In a fresh tweak, WeChat now displays short videos its its subscription section, which previously showed only the latest articles and live streams of public accounts that a user follows. The change, which began as a trial feature earlier this month, makes it much easier for users to access short videos published by these accounts.

WeChat has made several moves to push content in its short video offering “Channels”, which is a latecomer to the content category compared to Douyin, the Chinese sibling of TikTok that has more than 600 million daily active users.

WeChat’s creator says the app’s future is short videos and live-streaming

While WeChat boasts 1.2 billion monthly active users, it has never revealed how many of them actively engage with Channels. Estimates from research firms suggest that Channels had more than 450 million daily active users in October.

This month, WeChat hosted a live-streamed concert by Irish band Westlife, which was massively popular in China around the year 2000. The two-hour online event drew 28 million viewers, with a top comment receiving some 67,000 likes, according to Tencent.

Despite its dominant position as China’s most popular chat app, WeChat faces intense competition in short videos.

In an iiMedia Research report published in January, 45.2 per cent of users surveyed named Douyin as the short video app that they used most often in 2020, followed by 17.9 per cent and 13 per cent who picked Kuaishou and Bilibili, respectively, as their favourite short video app.

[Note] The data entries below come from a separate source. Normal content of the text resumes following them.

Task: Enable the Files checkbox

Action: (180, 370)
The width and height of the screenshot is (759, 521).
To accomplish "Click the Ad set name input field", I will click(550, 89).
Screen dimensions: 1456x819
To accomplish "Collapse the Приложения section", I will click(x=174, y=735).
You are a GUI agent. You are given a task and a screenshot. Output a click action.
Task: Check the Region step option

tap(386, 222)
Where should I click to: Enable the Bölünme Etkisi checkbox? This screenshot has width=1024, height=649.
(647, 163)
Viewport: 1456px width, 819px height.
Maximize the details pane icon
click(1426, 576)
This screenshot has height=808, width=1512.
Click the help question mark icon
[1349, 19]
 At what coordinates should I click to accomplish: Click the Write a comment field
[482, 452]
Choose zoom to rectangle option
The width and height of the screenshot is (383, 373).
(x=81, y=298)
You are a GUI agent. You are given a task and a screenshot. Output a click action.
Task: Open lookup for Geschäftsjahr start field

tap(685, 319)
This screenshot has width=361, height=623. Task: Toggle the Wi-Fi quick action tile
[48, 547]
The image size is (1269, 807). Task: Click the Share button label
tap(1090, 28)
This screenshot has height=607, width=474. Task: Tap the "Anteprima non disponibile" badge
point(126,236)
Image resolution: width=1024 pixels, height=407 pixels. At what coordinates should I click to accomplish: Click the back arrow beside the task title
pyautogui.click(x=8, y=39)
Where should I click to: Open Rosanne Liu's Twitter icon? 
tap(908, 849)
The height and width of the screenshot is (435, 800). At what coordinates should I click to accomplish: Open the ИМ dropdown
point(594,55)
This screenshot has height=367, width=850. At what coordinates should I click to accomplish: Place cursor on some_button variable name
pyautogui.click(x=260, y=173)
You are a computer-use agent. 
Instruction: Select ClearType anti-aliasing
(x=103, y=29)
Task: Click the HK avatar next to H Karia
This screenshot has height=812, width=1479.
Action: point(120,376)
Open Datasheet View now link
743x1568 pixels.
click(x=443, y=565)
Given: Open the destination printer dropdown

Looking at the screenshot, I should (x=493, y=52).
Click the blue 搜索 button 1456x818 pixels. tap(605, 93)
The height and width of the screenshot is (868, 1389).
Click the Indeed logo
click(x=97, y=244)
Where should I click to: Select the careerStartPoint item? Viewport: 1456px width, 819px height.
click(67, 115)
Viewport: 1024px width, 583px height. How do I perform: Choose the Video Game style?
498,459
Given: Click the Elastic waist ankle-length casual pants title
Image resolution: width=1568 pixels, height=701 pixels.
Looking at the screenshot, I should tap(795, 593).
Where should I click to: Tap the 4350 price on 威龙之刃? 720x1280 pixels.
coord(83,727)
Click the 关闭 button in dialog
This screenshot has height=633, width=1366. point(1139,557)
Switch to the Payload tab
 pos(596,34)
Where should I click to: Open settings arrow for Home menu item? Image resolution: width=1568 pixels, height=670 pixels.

Tencent’s renewed push comes amid growing appetite for short videos among Chinese internet users, who are spending more time online amid the Covid-19 pandemic. China had 887 million short video app users as of June this year, up from 647 million users two years ago, according to the latest report published by the state-run China Internet Network Information Centre.

China’s TikTok tests paid short dramas for 15 US cents each

As with other content categories, however, short videos have been subject to ramped-up online censorship by Chinese authorities.

Earlier this month, the government-affiliated China Netcasting Services Association released a detailed and wide-ranging set of guidelines specifying the types of content that should be banned from short video platforms. They include those that damage China’s image or are incompatible with “socialism with Chinese characteristics”, as well as violent and pornographic videos.